Wednesday, January 5, 2011
..i dreamed of Ferris last night..
..but this time was a lil bit weird..i came to see him at his school..i didnt know where it was..my brother-in-law drove me. As i enter the school..i saw him already waited for us, just like he knew that we were coming...he just stayed and behaved very sweet. He stood there with his smiling face. I could see how excited he was as i came out from the car. I was really nervous..i didn't know how to approach him, so he wont get scared of me..yeah, we havent seen each other for quite some time..so i had to be careful not to scared him away.
At first i thought he would not recognize me anymore, i was wrong! As soon as he saw me..he called up my name, 'ummie!!!!!' screaming happily like he used to do always when we were together..he ran and came to hug me, kissing me! 'Where have u been, ummie? Why Ferris dont see ummie so long?" he kept asking this and that..he was so talkative like before! And he kept on holding my neck..just like he wont let me anymore..

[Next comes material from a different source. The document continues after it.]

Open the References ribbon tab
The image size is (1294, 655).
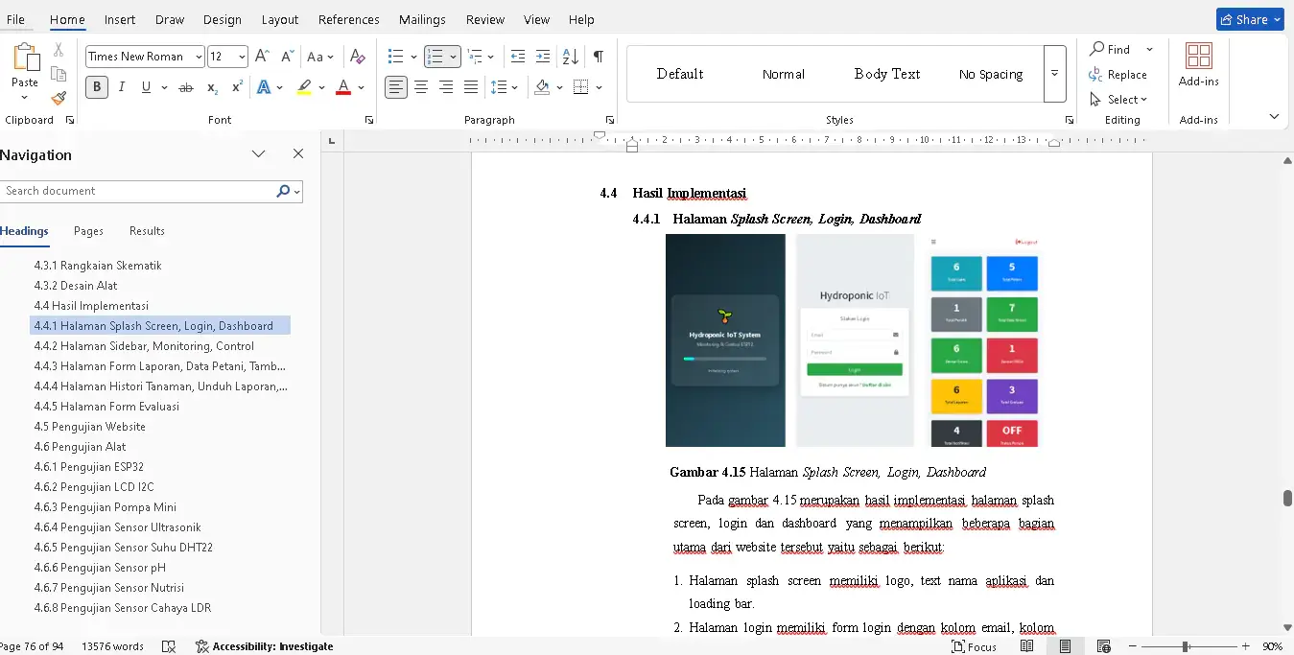tap(348, 19)
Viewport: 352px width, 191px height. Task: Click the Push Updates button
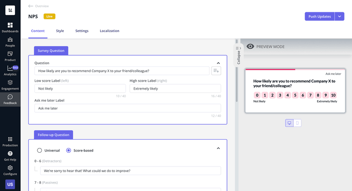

Only God knows how happy I was to see him. I took a look at him..carefully from his face until his toes...yeah, he was Ferris...my son! He sat on my lap and kept asking me this and that..i was really surprised that he was still the same old Ferris like 21 months ago..only this time..he has grown up...taller and no more chubby cheeks...
Then, I brought him to the dentist..(I have no idea why this dentist part was in my dream!). He has to remove 2 of his teeth..he was very brave..he didnt scare at all to sit on the dentist chair..so, i picked up the teeth, i wanted to keep it, as i keep his newborn hair in the silver case which i bought before he has born.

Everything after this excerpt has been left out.